Chick-fil-A controversy underscores need for discussion on marriage

Anyone who checks Facebook with any regularity has seen the plethora of status updates, pictures, memes, and more about why the chief noisemakers at Chick-fil-A are either good or bad in condemning same-sex marriage. Even those who get their news from more traditional sources have certainly seen articles referencing the “Chick-fil-A Appreciation Day” which took place on August 1st. Encouraged by the likes of conservatives such as Mike Huckabee and Sarah Palin, the latter of whom visited a restaurant just a few miles from my house (picture below), hordes of people filled locations across the country in support of executive Dan Cathy’s remarks in favor of traditional marriage. Some opponents are even planning a “kiss-in” to counter the day of support, emulating the civil rights sit-ins of a half-century past.

Sarah Palin at Chick-fil-A in Spring, TX (near my home).

What many on both sides fail to comprehend is the complexity of marriage and the role certain institutions have in defining and facilitating marriage. Many observers on both sides of the issue see Cathy’s statement as a political one, while a smaller number see it as religious. In reality, it’s some of both, although the political side of things tend to be overstated by those who see marriage as a government contract rather than the religious covenant it is.

The role of government is not to decide what the definition of marriage is. That responsibility falls in the hands of ministers and other religious officials. Government’s role is where marriage has a legal counterpart, such as co-ownership of property, visitation rights, and many financial matters. This is where government must choose the cases in which to grant two individuals these legal rights, in particular whether to include two individuals of the same gender or merely adhere to the traditional definition as between a man and a woman.

Government has historically been a foe of marriage equality, at times even more so than religious institutions. One need look only to the Jim Crow era as an example. Marriage licenses were granted only to same-race couples to prevent interracial marriage. Now is the perfect time for governments to change that trend, setting themselves ahead of the status quo and not behind.

This is where a consensus can be reached. If government only defines marriage in a legal sense, it would be in the best interest of those interested in preserving traditional marriage to influence their religious leaders rather than the elected ones. Government can then grant legal marriages to same-sex couples to allow them full marriage rights under the law without changing the definition of marriage.

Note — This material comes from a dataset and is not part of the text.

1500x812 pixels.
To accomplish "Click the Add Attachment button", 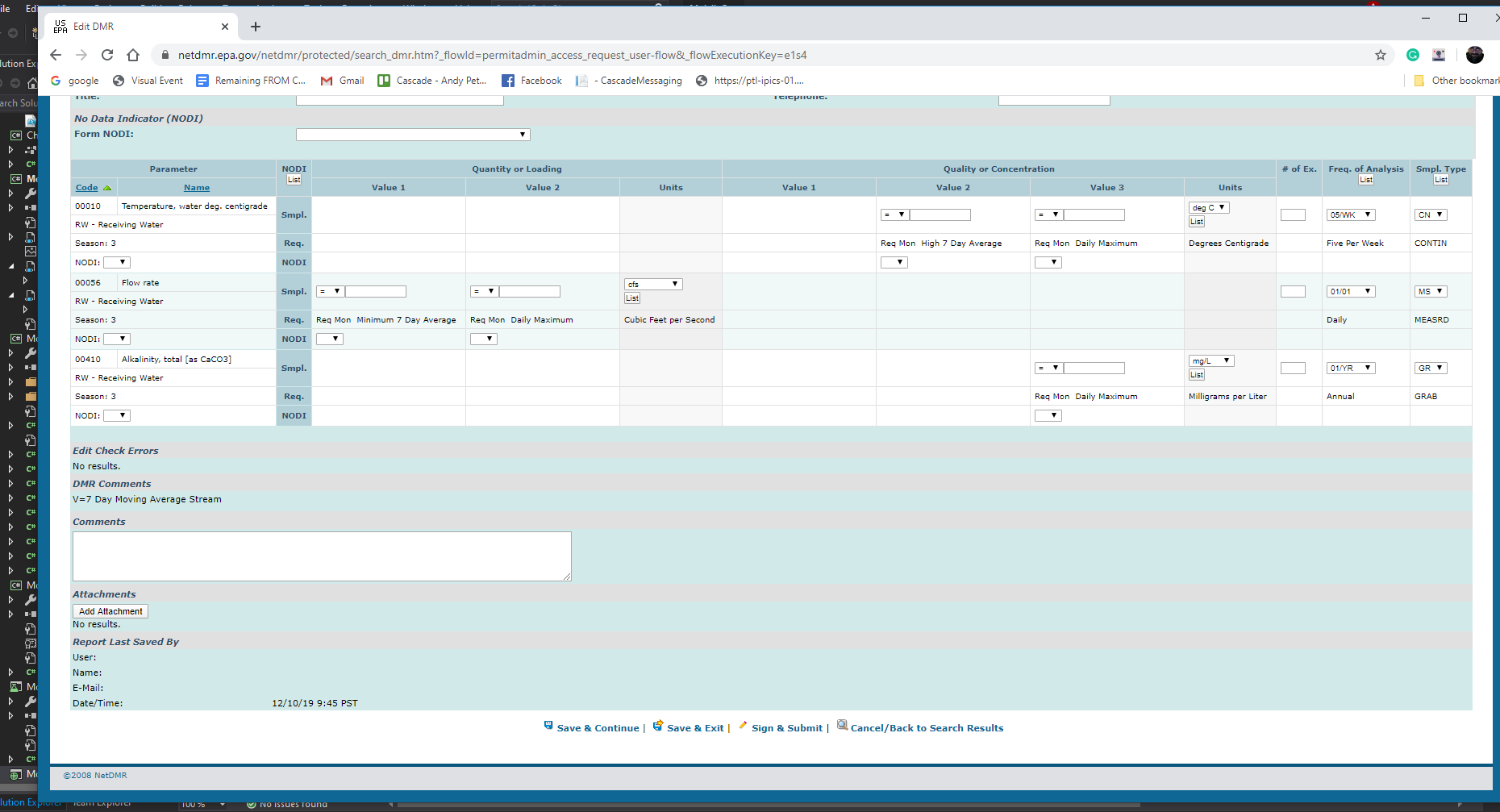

With this synthesis in place, it leaves the question of which governments have which role in marriage. States should have the predominant authority under the Constitution, but the federal government can regulate how the states author and implement their laws. The main protection is the Equal Protection Clause of the 14th Amendment. I think it is quite possible that a court will rule that this protects marriage (in a legal sense) between straight and gay couples equally. If that is to be the case, then Congress can apply this amendment to the states by passing an equal marriage rights bill similar to the Civil Rights Act of 1964 or simply by the decree of the Court on the issue.

It is clear that the recent bursts of patronage to Chick-fil-A restaurants do not demonstrate an adequate comprehension of the complexity behind marriage. Individuals on both sides should seek to understand more fully the meaning of marriage from both the legal and religious standpoints so they can seek to be understood in a more responsible manner.